Favorire e misurare l’adozione dei nuovi tool
Digital workplace rientra a pieno titolo nel macrocosmo della trasformazione digitale. Per questo, al di là delle sfide tecniche in senso stretto, è fondamentale affrontare un percorso di adoption dei nuovi strumenti, con relativa gestione del cambiamento. Non vi è dubbio, infatti, che nonostante digital workplace permetta maggiore libertà e agilità, la resistenza al cambiamento potrebbe limitare il successo della transizione e ridurne i benefici, che peraltro vanno quantificati e misurati mediante la definizione di appositi KPI.

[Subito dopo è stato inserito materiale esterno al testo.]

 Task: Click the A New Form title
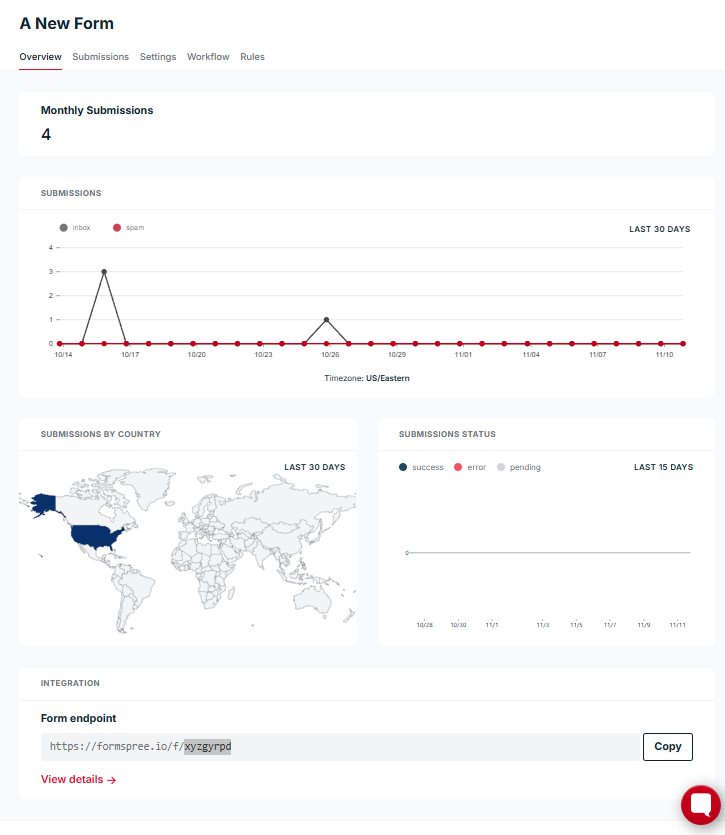pyautogui.click(x=67, y=23)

Modernizzare l’infrastruttura
Nel passaggio al digital workplace, è raro che le aziende decidano di abbandonare completamente i propri sistemi legacy. Talvolta accade, come sperimentato con lo smart working “emergenziale” della prima fase della pandemia, che nuovi strumenti collaborativi si limitino ad affiancare applicazioni tanto solide quanto datate e non vengano fatti cambiamenti nei processi. Tutto questo, al di là dell’approccio emergenziale di cui sopra, è fortemente sconsigliato, poiché rafforza i silos di dati e confonde l’utente finale, oltre a porgere il fianco a limiti di sicurezza.
Limitare (il più possibile) lo shadow IT
I CIO sanno molto bene che i rischi associati al digital workplace sono spesso determinati dai comportamenti degli utenti. Per questo sono così importanti l’adoption e il change management: in caso contrario, gli utenti finali potrebbero decidere di collaborare e comunicare digitalmente ma usando strumenti dotati di una migliore user experience, più semplici, veloci e intuitivi. Spesso, tali strumenti appartengono al mercato consumer: il gruppo WhatsApp dell’ufficio ne è un esempio da manuale. Questi strumenti non sono soggetti alle policy aziendali e non possono essere controllati dall’IT, con rischi di sicurezza ma soprattutto di conformità nel momento in cui oltre a qualche messaggio, gli stessi vengono impiegati anche per la condivisione di contenuti riservati.